Data extracted from a collection:
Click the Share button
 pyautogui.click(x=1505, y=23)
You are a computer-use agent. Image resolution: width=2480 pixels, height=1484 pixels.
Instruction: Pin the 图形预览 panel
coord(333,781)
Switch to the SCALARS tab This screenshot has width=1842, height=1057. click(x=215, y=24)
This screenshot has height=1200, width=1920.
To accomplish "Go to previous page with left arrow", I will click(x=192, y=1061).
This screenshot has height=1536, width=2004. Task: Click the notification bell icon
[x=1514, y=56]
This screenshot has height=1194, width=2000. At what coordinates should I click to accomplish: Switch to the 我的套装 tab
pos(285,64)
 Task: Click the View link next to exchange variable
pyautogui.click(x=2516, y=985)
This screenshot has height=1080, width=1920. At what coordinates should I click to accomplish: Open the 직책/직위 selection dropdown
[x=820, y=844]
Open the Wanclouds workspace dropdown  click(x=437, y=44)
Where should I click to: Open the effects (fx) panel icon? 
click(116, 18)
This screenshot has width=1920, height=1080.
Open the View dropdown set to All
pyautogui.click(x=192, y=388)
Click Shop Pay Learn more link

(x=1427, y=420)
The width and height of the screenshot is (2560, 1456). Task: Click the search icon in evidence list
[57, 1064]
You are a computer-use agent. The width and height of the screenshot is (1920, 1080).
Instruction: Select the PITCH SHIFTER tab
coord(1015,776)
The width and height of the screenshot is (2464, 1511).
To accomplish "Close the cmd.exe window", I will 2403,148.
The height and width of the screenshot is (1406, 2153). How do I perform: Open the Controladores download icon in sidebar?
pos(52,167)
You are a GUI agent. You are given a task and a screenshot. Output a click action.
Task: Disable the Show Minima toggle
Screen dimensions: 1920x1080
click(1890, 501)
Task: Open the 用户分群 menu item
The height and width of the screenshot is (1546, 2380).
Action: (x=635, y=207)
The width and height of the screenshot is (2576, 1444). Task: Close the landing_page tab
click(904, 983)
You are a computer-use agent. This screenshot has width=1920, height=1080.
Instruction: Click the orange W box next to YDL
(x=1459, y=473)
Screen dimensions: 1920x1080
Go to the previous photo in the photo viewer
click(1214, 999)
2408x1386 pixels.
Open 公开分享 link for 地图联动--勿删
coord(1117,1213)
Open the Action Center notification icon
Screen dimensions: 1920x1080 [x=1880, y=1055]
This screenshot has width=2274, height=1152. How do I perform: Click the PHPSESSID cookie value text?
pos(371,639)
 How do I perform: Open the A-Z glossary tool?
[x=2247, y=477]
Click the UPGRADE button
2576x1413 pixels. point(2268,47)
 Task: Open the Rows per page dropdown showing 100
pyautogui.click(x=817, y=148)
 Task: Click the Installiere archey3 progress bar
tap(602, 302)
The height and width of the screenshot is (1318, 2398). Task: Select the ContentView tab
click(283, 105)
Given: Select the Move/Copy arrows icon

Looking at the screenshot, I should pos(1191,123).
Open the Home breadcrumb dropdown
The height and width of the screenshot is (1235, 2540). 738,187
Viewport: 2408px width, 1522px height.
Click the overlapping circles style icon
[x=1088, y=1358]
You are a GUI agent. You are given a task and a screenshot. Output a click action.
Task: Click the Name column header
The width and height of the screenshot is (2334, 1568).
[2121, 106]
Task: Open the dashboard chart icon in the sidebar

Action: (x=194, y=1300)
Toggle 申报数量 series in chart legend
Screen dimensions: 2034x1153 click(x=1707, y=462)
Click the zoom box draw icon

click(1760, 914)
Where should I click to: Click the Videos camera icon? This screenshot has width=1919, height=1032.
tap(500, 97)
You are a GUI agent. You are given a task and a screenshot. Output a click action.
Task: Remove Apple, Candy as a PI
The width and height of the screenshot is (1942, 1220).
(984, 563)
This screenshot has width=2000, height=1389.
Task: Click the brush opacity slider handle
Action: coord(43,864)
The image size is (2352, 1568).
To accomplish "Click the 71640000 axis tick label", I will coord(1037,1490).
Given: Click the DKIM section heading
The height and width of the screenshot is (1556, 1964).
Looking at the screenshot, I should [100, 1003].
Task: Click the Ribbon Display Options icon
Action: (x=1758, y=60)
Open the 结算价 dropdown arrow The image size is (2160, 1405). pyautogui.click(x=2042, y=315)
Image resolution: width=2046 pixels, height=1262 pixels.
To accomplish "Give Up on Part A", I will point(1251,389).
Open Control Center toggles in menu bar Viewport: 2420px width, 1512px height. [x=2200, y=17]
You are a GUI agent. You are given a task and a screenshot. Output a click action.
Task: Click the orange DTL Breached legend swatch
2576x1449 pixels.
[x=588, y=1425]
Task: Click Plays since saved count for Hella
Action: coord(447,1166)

● **Required work**: What's needed is an exact copy of every entry.

● **Solution to this problem**:
Click the Share button
 pyautogui.click(x=1505, y=23)
You are a computer-use agent. Image resolution: width=2480 pixels, height=1484 pixels.
Instruction: Pin the 图形预览 panel
coord(333,781)
Switch to the SCALARS tab This screenshot has width=1842, height=1057. click(x=215, y=24)
This screenshot has height=1200, width=1920.
To accomplish "Go to previous page with left arrow", I will click(x=192, y=1061).
This screenshot has height=1536, width=2004. Task: Click the notification bell icon
[x=1514, y=56]
This screenshot has height=1194, width=2000. At what coordinates should I click to accomplish: Switch to the 我的套装 tab
pos(285,64)
 Task: Click the View link next to exchange variable
pyautogui.click(x=2516, y=985)
This screenshot has height=1080, width=1920. At what coordinates should I click to accomplish: Open the 직책/직위 selection dropdown
[x=820, y=844]
Open the Wanclouds workspace dropdown  click(x=437, y=44)
Where should I click to: Open the effects (fx) panel icon? 
click(116, 18)
This screenshot has width=1920, height=1080.
Open the View dropdown set to All
pyautogui.click(x=192, y=388)
Click Shop Pay Learn more link

(x=1427, y=420)
The width and height of the screenshot is (2560, 1456). Task: Click the search icon in evidence list
[57, 1064]
You are a computer-use agent. The width and height of the screenshot is (1920, 1080).
Instruction: Select the PITCH SHIFTER tab
coord(1015,776)
The width and height of the screenshot is (2464, 1511).
To accomplish "Close the cmd.exe window", I will 2403,148.
The height and width of the screenshot is (1406, 2153). How do I perform: Open the Controladores download icon in sidebar?
pos(52,167)
You are a GUI agent. You are given a task and a screenshot. Output a click action.
Task: Disable the Show Minima toggle
Screen dimensions: 1920x1080
click(1890, 501)
Task: Open the 用户分群 menu item
The height and width of the screenshot is (1546, 2380).
Action: (x=635, y=207)
The width and height of the screenshot is (2576, 1444). Task: Close the landing_page tab
click(904, 983)
You are a computer-use agent. This screenshot has width=1920, height=1080.
Instruction: Click the orange W box next to YDL
(x=1459, y=473)
Screen dimensions: 1920x1080
Go to the previous photo in the photo viewer
click(1214, 999)
2408x1386 pixels.
Open 公开分享 link for 地图联动--勿删
coord(1117,1213)
Open the Action Center notification icon
Screen dimensions: 1920x1080 [x=1880, y=1055]
This screenshot has width=2274, height=1152. How do I perform: Click the PHPSESSID cookie value text?
pos(371,639)
 How do I perform: Open the A-Z glossary tool?
[x=2247, y=477]
Click the UPGRADE button
2576x1413 pixels. point(2268,47)
 Task: Open the Rows per page dropdown showing 100
pyautogui.click(x=817, y=148)
 Task: Click the Installiere archey3 progress bar
tap(602, 302)
The height and width of the screenshot is (1318, 2398). Task: Select the ContentView tab
click(283, 105)
Given: Select the Move/Copy arrows icon

Looking at the screenshot, I should pos(1191,123).
Open the Home breadcrumb dropdown
The height and width of the screenshot is (1235, 2540). 738,187
Viewport: 2408px width, 1522px height.
Click the overlapping circles style icon
[x=1088, y=1358]
You are a GUI agent. You are given a task and a screenshot. Output a click action.
Task: Click the Name column header
The width and height of the screenshot is (2334, 1568).
[2121, 106]
Task: Open the dashboard chart icon in the sidebar

Action: (x=194, y=1300)
Toggle 申报数量 series in chart legend
Screen dimensions: 2034x1153 click(x=1707, y=462)
Click the zoom box draw icon

click(1760, 914)
Where should I click to: Click the Videos camera icon? This screenshot has width=1919, height=1032.
tap(500, 97)
You are a GUI agent. You are given a task and a screenshot. Output a click action.
Task: Remove Apple, Candy as a PI
The width and height of the screenshot is (1942, 1220).
(984, 563)
This screenshot has width=2000, height=1389.
Task: Click the brush opacity slider handle
Action: coord(43,864)
The image size is (2352, 1568).
To accomplish "Click the 71640000 axis tick label", I will coord(1037,1490).
Given: Click the DKIM section heading
The height and width of the screenshot is (1556, 1964).
Looking at the screenshot, I should [100, 1003].
Task: Click the Ribbon Display Options icon
Action: (x=1758, y=60)
Open the 结算价 dropdown arrow The image size is (2160, 1405). pyautogui.click(x=2042, y=315)
Image resolution: width=2046 pixels, height=1262 pixels.
To accomplish "Give Up on Part A", I will point(1251,389).
Open Control Center toggles in menu bar Viewport: 2420px width, 1512px height. [x=2200, y=17]
You are a GUI agent. You are given a task and a screenshot. Output a click action.
Task: Click the orange DTL Breached legend swatch
2576x1449 pixels.
[x=588, y=1425]
Task: Click Plays since saved count for Hella
Action: coord(447,1166)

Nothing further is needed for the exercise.